The line with "Click the white knob of recycle bin switch" marks the first line to copy, and the line with "This screenshot has width=1024, height=865." marks the last. Transcribe that stretch of the data below exactly, without pictures.

Exercise data:
-.-.-
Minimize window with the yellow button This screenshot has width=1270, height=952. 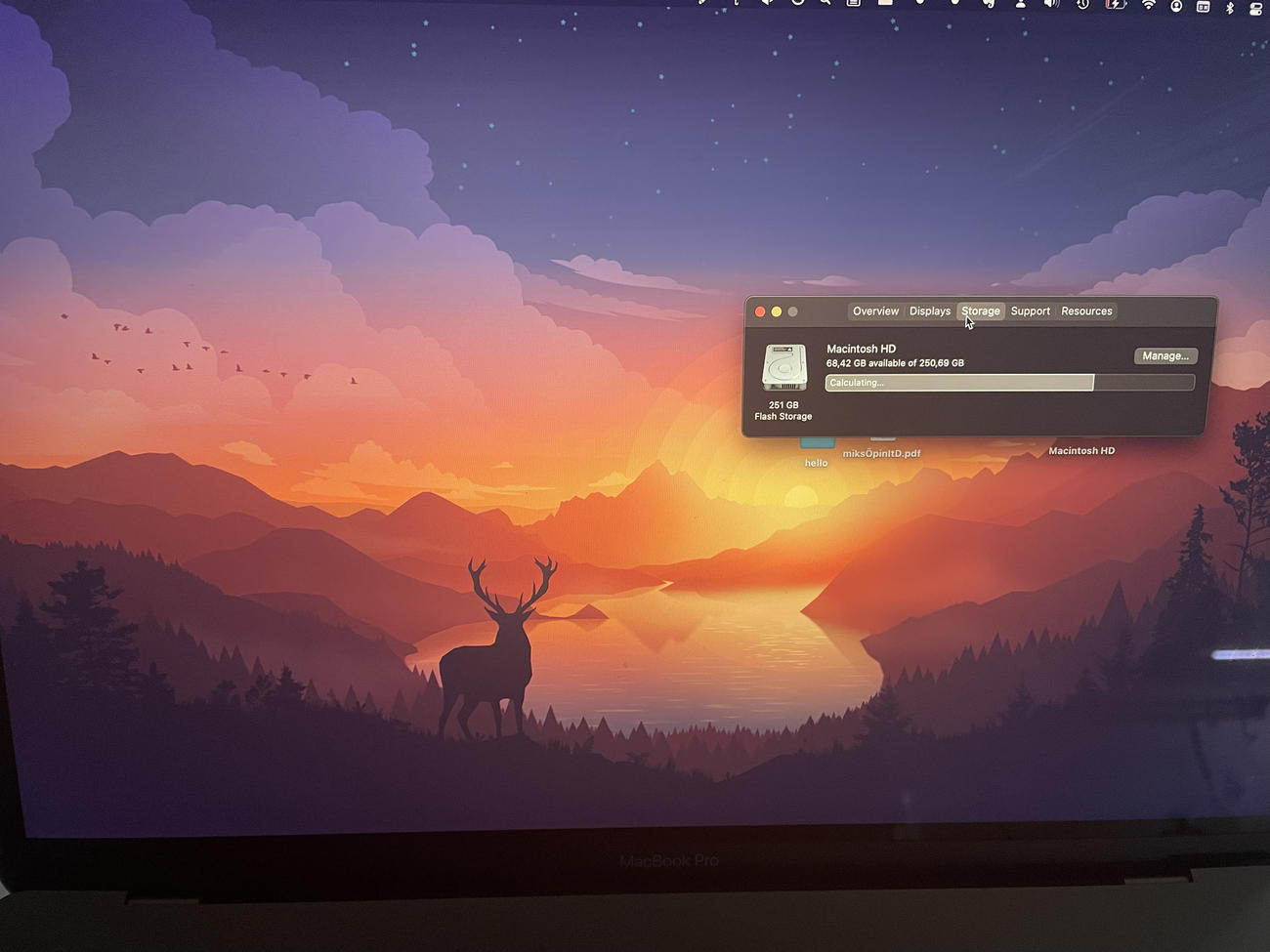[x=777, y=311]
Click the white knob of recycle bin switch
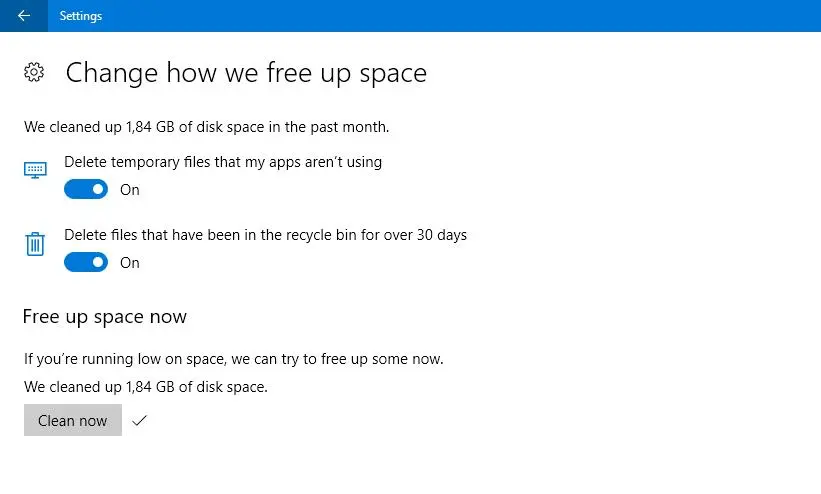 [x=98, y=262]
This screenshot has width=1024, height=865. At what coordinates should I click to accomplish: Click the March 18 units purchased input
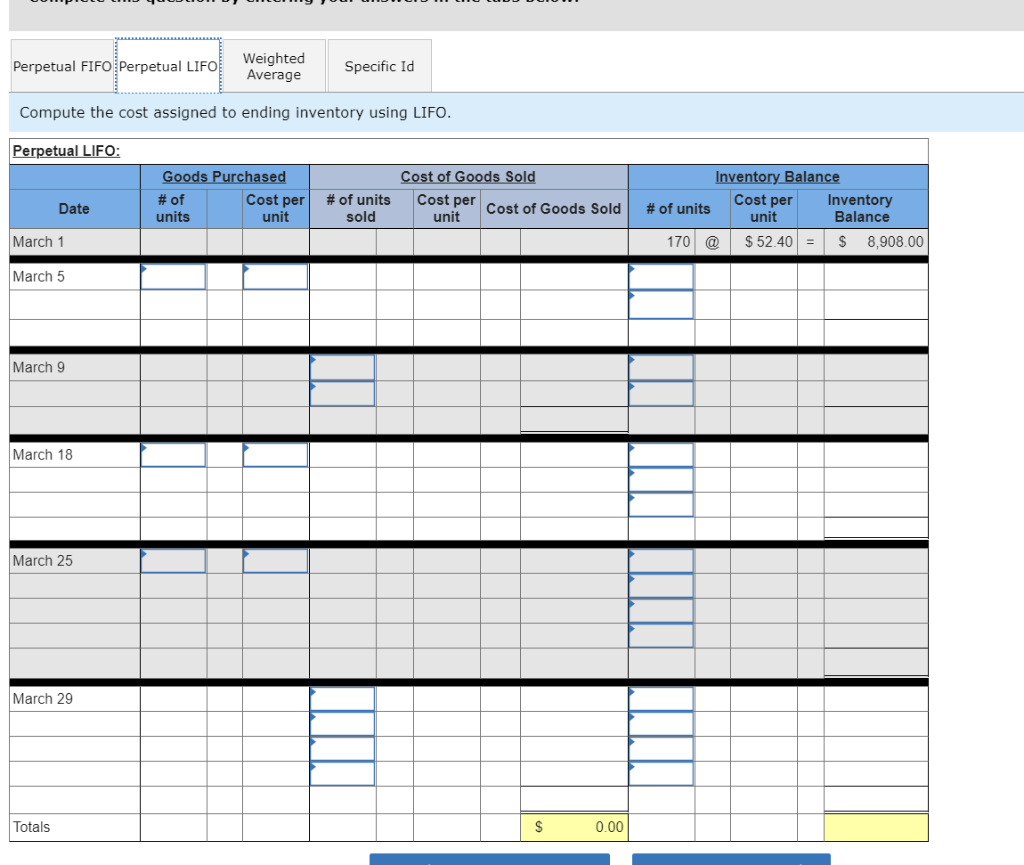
-.-.-
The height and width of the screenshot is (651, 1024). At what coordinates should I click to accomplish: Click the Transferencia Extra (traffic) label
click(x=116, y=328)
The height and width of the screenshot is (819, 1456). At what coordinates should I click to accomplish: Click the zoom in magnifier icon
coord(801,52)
-.-.-
Answer below:
Click the white knob of recycle bin switch
 [x=98, y=262]
This screenshot has width=1024, height=865. At what coordinates should I click to accomplish: Click the March 18 units purchased input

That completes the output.